» WHAT THE EXERCISE ASKS
State how many lines below contain the string "height", matching case exactly. Give only the number.

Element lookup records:
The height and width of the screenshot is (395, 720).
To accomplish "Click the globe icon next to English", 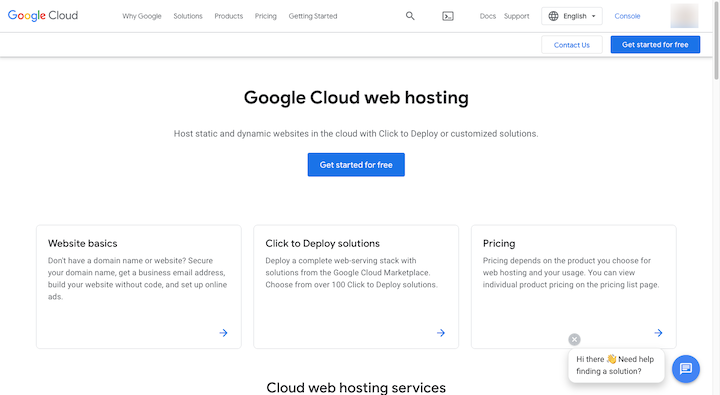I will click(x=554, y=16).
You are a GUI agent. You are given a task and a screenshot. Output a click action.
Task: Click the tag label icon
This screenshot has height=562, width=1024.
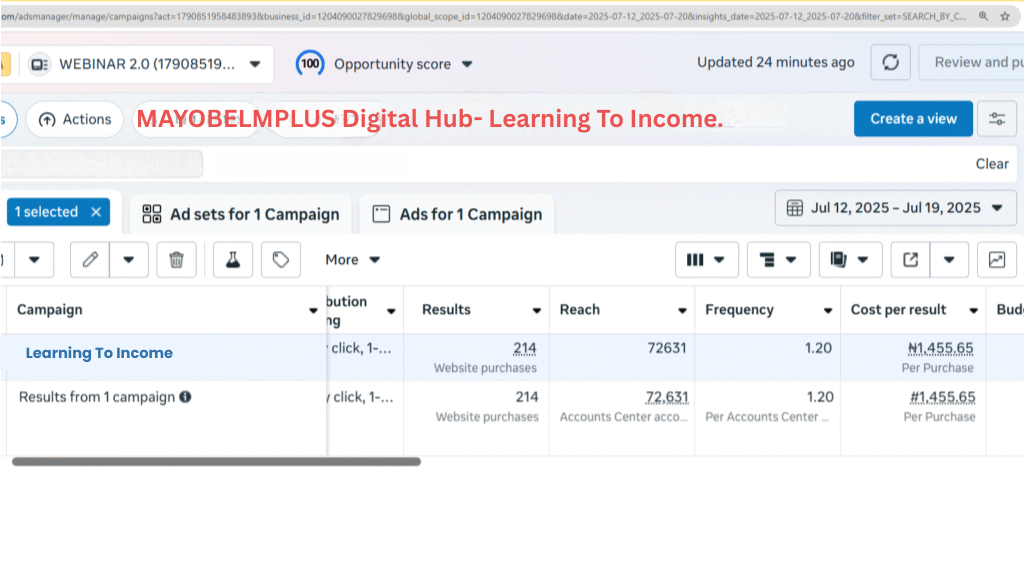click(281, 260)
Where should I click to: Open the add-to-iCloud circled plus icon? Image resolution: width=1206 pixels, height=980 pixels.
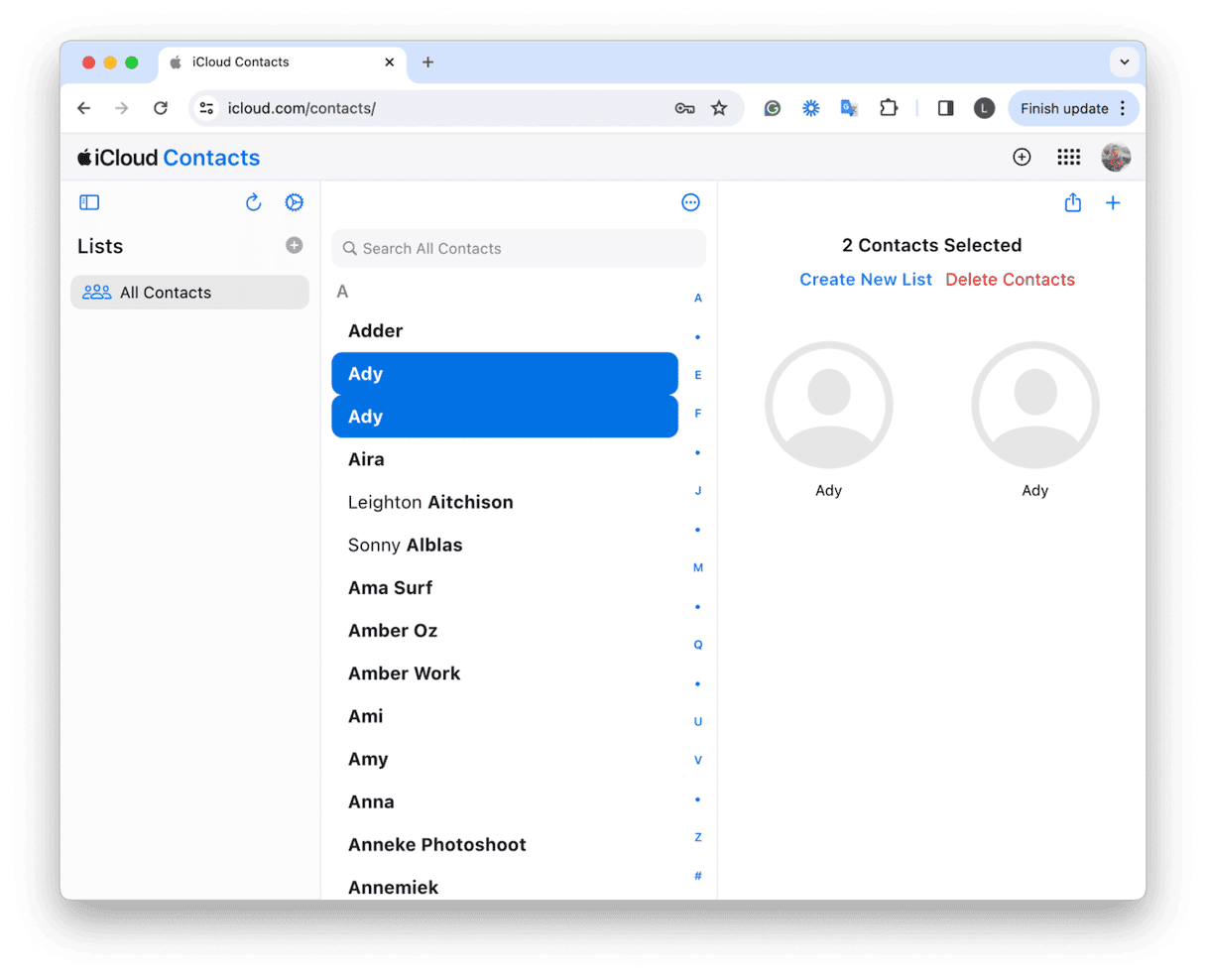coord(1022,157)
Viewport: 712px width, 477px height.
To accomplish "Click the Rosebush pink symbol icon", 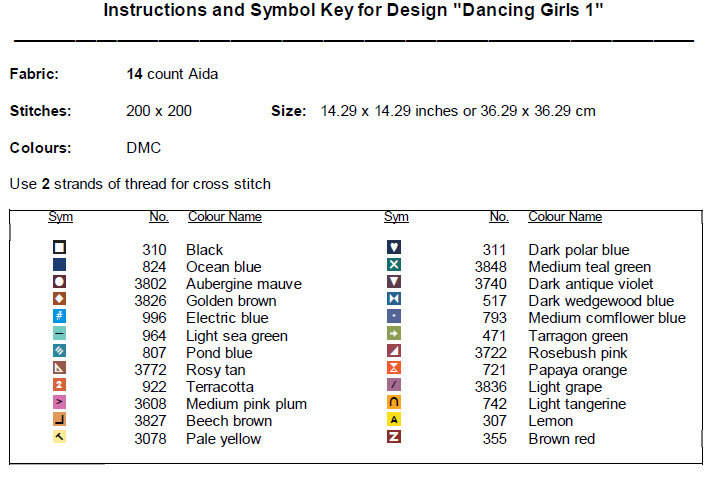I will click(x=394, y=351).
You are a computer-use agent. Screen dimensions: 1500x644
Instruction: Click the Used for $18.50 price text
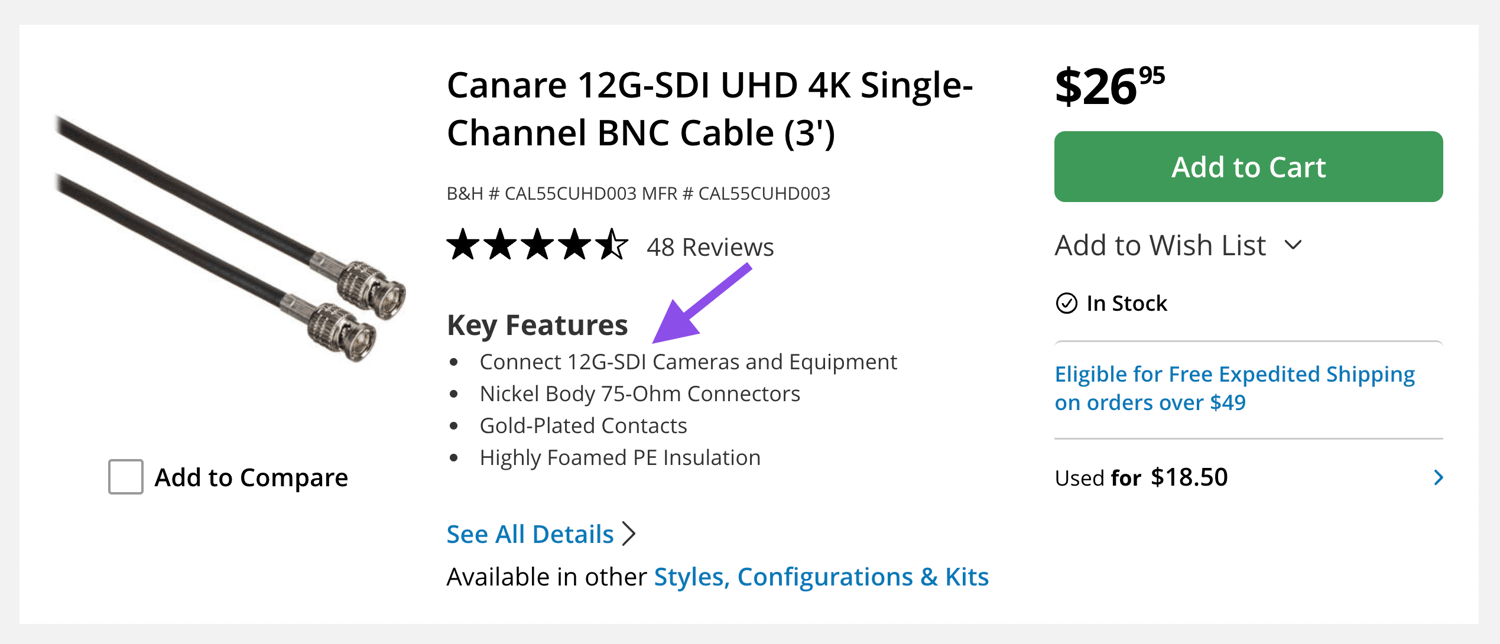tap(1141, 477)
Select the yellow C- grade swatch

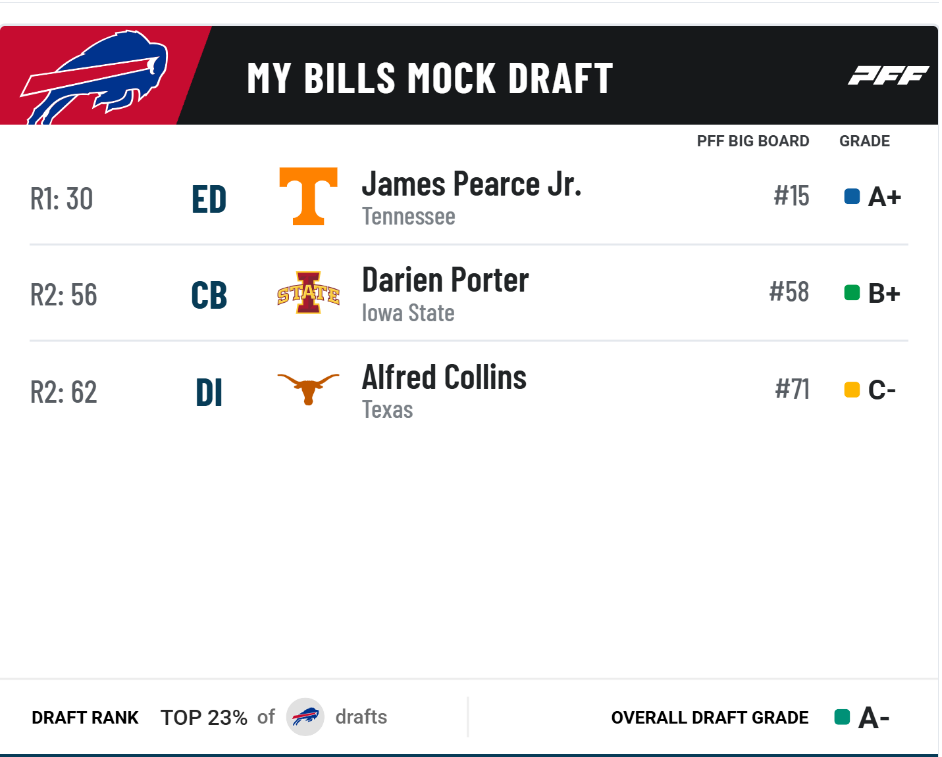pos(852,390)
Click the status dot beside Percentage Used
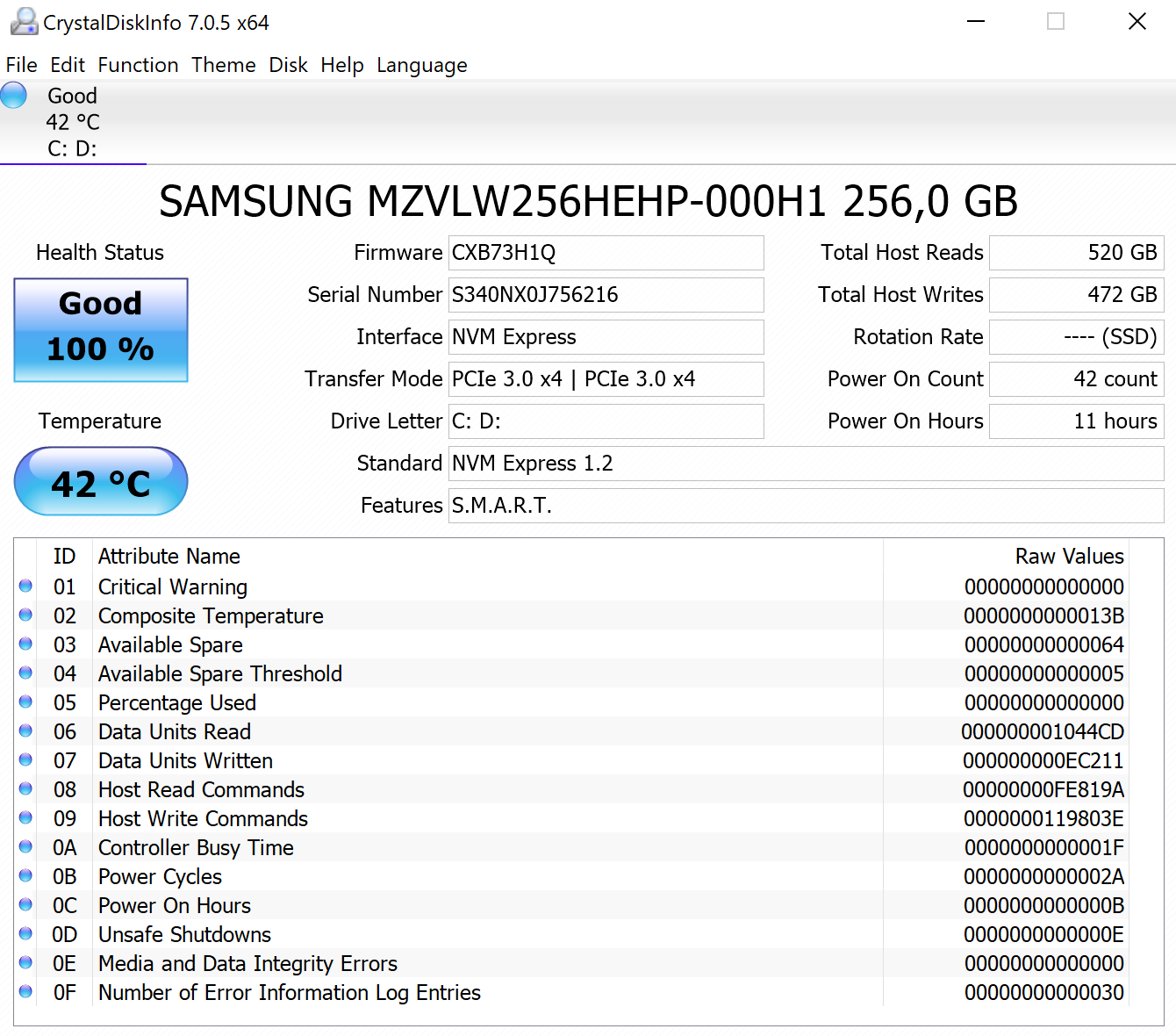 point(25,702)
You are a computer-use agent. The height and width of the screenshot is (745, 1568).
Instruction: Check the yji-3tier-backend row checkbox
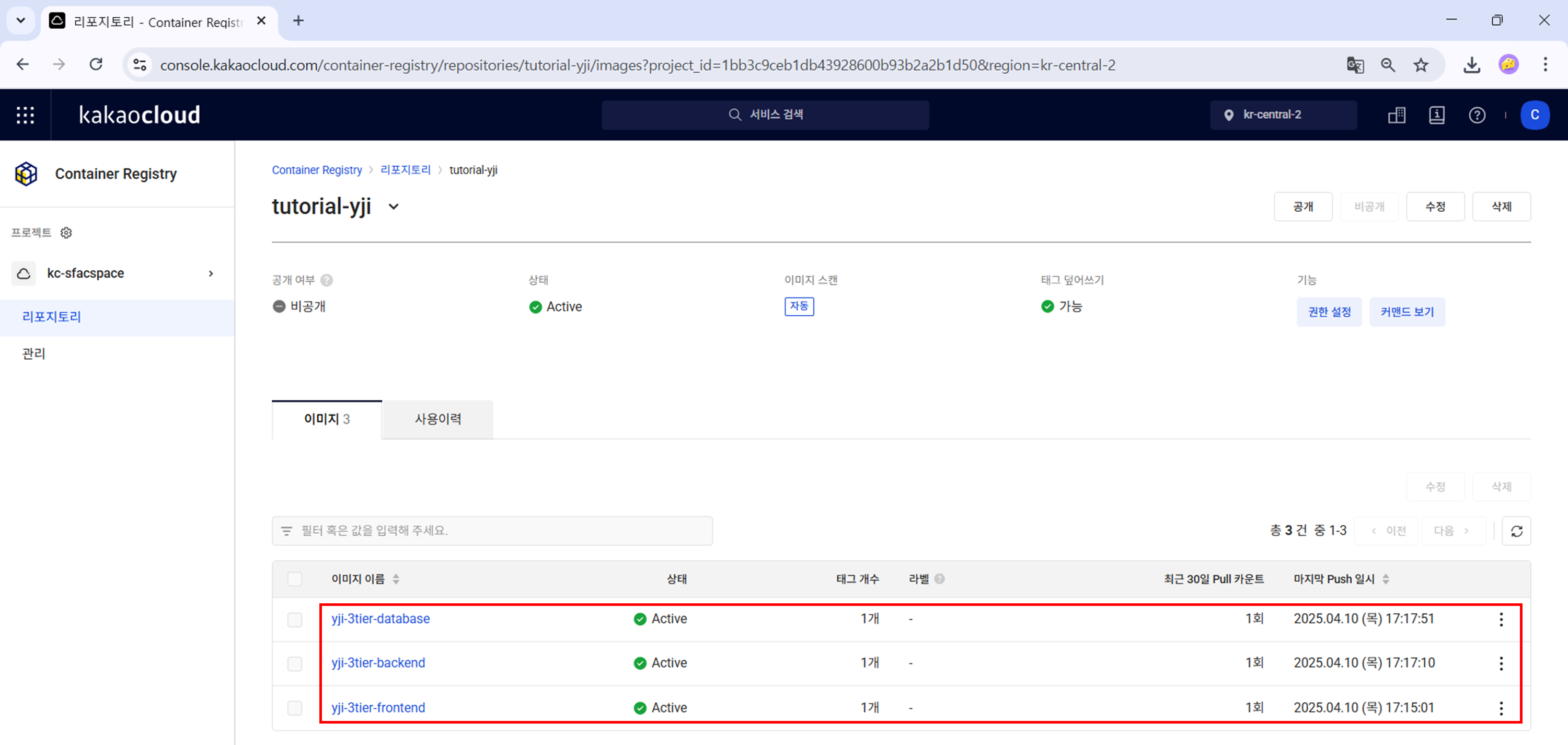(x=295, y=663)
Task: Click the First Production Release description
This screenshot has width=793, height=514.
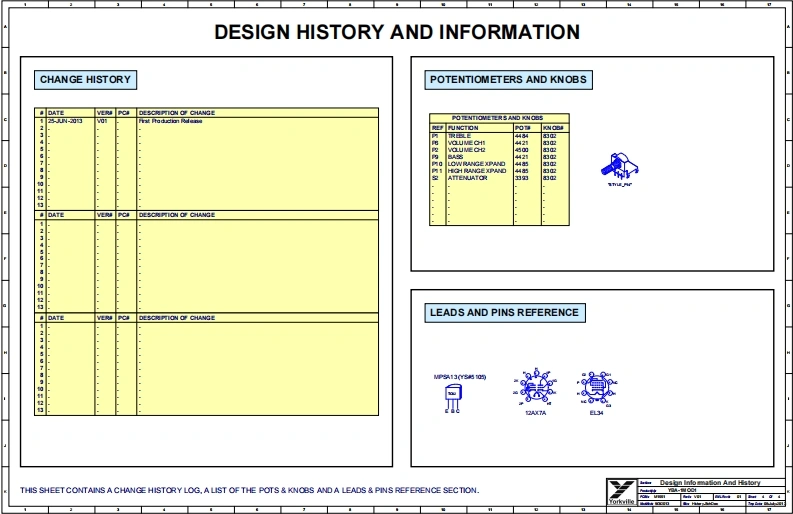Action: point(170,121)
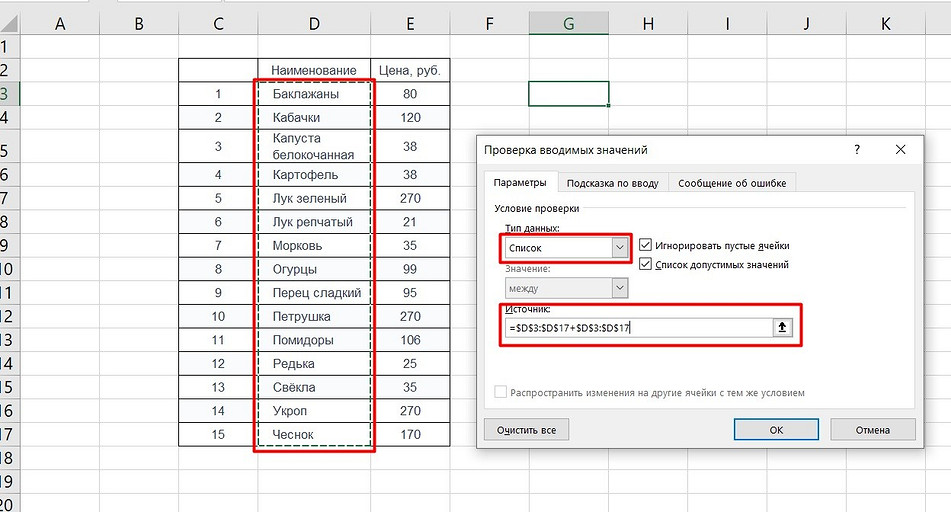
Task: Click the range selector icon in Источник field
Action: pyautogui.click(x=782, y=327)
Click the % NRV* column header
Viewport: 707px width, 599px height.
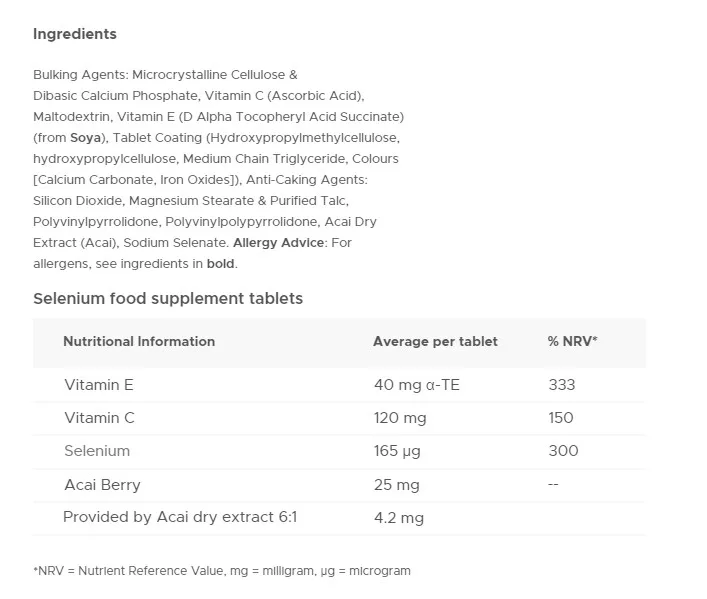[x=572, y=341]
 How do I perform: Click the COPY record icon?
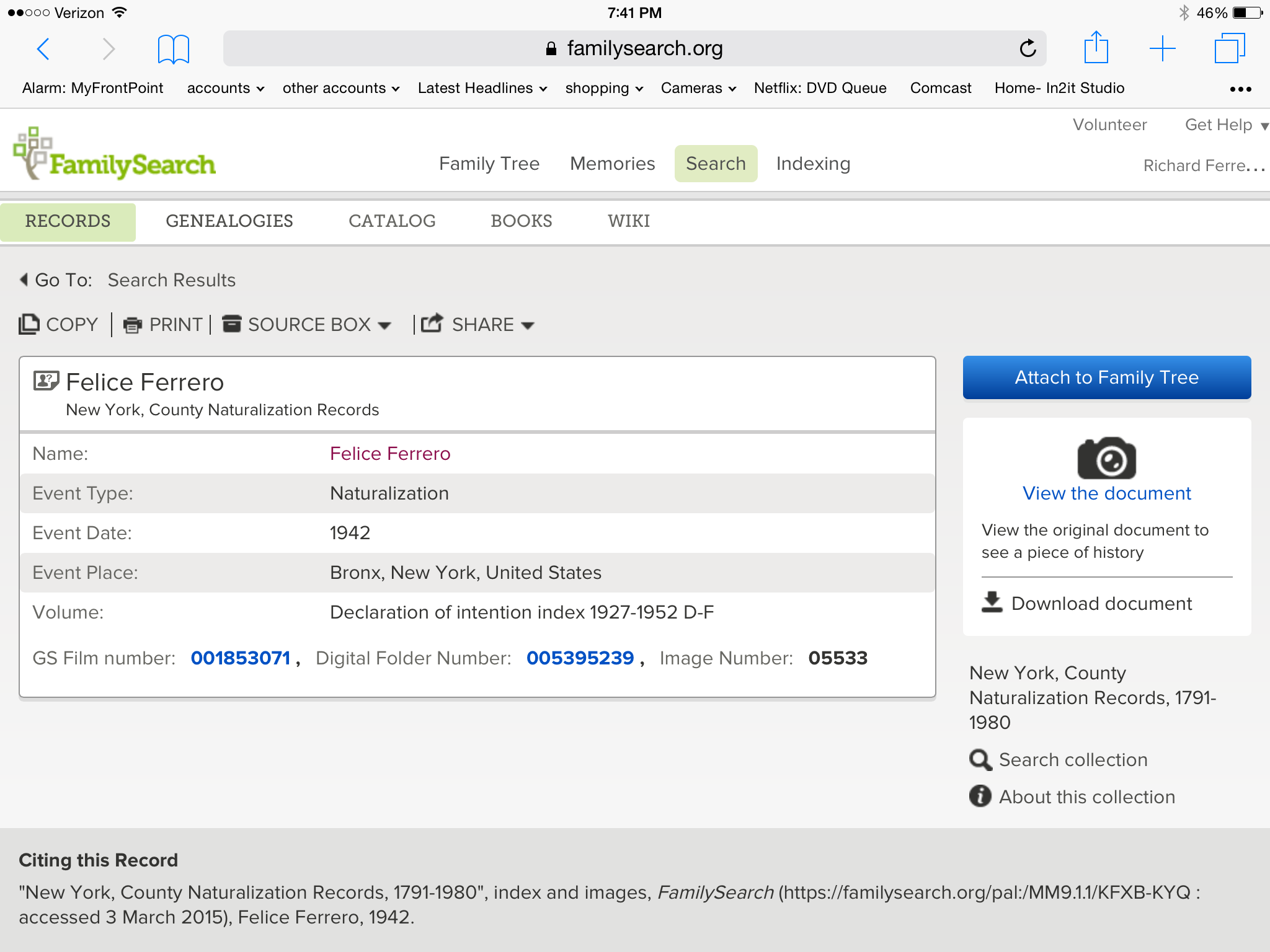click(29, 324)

» OUTPUT FOR THIS EXERCISE
7